----- Exercise material

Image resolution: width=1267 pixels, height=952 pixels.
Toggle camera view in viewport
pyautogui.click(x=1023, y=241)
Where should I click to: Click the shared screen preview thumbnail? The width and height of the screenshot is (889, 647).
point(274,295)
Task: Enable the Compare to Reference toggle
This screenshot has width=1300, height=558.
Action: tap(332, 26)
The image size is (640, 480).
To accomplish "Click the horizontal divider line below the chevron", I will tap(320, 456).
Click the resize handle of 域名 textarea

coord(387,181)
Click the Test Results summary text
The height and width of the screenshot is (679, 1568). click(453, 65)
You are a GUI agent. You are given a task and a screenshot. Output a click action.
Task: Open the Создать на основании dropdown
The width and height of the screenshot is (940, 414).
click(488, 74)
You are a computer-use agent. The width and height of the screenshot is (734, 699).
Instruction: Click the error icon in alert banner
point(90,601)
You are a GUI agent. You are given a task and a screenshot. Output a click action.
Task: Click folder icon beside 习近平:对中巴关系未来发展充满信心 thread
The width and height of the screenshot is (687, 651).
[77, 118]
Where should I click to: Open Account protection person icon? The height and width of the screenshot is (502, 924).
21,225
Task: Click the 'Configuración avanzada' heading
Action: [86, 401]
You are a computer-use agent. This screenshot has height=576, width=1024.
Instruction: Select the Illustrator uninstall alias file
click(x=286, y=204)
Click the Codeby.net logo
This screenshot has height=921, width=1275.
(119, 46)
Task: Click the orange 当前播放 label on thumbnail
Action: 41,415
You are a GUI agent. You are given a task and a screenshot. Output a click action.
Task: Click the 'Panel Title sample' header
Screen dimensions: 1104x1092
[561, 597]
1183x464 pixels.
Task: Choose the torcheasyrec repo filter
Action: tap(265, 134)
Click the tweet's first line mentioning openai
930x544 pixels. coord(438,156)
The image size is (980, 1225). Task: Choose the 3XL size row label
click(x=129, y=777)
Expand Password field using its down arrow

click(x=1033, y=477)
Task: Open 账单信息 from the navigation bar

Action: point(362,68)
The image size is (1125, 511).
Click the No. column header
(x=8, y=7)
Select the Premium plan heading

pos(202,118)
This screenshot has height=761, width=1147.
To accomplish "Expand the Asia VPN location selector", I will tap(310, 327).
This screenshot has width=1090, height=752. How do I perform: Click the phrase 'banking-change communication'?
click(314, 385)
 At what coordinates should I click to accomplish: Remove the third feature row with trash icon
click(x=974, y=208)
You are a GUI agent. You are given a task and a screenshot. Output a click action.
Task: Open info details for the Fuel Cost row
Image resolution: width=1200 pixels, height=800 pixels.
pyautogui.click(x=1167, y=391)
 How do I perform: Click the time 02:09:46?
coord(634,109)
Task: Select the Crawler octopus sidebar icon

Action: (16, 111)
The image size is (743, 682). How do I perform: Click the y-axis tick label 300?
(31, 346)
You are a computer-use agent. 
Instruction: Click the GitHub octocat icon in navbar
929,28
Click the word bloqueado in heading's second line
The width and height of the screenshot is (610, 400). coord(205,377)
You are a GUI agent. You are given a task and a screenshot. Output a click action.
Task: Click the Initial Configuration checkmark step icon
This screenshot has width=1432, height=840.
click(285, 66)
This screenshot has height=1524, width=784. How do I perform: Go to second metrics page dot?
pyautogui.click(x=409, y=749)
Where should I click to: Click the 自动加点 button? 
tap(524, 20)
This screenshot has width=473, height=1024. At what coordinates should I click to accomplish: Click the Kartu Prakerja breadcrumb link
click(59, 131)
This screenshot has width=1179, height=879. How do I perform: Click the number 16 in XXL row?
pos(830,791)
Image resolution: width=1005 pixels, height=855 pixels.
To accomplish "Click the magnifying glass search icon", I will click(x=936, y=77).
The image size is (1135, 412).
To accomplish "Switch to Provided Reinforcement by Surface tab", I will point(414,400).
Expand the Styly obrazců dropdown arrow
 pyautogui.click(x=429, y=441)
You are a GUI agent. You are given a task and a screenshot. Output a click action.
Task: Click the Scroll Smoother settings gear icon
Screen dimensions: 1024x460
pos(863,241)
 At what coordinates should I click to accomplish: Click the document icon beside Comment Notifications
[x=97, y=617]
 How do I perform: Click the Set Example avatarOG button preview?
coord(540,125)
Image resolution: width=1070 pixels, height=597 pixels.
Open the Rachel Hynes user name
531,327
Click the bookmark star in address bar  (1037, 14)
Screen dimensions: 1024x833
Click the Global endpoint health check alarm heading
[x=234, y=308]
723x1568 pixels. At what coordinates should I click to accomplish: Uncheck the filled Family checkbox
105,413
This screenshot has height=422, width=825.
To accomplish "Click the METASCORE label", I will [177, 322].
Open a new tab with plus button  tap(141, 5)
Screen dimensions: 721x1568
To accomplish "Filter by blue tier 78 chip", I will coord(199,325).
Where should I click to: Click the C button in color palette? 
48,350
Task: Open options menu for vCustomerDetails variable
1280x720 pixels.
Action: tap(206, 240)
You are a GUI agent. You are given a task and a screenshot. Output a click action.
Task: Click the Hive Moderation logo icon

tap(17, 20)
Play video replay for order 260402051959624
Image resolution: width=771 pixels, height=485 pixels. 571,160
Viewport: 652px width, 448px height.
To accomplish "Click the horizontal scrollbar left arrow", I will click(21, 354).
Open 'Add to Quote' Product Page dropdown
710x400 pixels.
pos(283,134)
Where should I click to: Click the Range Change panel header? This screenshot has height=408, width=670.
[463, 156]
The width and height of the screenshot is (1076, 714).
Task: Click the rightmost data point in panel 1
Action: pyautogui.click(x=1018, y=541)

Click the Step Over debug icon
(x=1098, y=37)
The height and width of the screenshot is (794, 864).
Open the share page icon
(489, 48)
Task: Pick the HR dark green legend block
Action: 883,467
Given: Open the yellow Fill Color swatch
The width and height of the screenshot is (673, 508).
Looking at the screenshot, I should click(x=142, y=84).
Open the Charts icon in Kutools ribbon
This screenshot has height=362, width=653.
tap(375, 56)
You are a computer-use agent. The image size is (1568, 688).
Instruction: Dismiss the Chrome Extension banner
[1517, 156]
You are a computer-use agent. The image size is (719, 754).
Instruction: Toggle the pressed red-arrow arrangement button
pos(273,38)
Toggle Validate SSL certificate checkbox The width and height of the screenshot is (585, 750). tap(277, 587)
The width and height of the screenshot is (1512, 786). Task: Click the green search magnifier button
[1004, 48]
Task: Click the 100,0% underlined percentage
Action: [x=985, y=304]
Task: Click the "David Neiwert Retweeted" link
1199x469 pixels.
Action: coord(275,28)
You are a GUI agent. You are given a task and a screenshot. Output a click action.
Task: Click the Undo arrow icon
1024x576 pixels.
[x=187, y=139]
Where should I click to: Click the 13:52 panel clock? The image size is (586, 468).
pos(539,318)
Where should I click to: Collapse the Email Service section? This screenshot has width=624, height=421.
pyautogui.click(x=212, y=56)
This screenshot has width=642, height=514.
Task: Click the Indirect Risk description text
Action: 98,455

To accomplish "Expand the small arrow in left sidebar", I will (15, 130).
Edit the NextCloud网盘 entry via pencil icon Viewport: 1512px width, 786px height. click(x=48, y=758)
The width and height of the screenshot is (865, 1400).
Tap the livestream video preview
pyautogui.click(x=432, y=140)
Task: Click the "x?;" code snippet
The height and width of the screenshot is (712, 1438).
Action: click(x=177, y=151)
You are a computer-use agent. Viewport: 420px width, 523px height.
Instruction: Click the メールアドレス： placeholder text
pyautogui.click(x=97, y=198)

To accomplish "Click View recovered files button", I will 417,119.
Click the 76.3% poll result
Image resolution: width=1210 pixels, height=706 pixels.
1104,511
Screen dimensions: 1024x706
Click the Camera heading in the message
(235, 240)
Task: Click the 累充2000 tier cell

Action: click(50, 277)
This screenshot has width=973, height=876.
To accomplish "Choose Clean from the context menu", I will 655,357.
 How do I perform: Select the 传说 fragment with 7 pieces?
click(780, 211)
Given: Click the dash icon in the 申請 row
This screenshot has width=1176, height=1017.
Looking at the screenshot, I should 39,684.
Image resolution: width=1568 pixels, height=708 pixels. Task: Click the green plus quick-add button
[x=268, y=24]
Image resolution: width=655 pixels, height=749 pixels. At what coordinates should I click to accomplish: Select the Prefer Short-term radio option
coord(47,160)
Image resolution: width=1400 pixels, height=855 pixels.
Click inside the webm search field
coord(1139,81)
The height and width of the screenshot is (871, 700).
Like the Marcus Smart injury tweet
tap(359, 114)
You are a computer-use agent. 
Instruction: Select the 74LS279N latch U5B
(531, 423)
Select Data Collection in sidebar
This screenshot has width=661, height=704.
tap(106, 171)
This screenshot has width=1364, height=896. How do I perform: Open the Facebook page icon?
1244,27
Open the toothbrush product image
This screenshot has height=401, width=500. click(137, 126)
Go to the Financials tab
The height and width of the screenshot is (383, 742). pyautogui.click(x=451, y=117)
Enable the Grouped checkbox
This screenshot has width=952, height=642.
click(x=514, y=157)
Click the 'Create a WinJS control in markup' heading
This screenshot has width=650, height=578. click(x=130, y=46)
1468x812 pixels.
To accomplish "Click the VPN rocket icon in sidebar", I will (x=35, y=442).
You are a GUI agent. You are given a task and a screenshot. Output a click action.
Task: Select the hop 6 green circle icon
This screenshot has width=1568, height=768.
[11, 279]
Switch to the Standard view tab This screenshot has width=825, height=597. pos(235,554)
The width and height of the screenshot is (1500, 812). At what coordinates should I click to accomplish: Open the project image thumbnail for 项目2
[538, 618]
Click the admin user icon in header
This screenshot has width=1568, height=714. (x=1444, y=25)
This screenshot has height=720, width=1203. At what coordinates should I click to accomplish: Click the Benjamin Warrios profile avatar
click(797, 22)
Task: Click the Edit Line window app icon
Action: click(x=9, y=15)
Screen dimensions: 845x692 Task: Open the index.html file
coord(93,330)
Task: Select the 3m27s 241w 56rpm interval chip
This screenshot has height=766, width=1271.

----------

Repeat, exactly as they stand, the line that contains "Screen dimensions: 845x692" and all the lines after it in the data above.

Screen dimensions: 845x692 Task: Open the index.html file
coord(93,330)
Task: Select the 3m27s 241w 56rpm interval chip
This screenshot has height=766, width=1271.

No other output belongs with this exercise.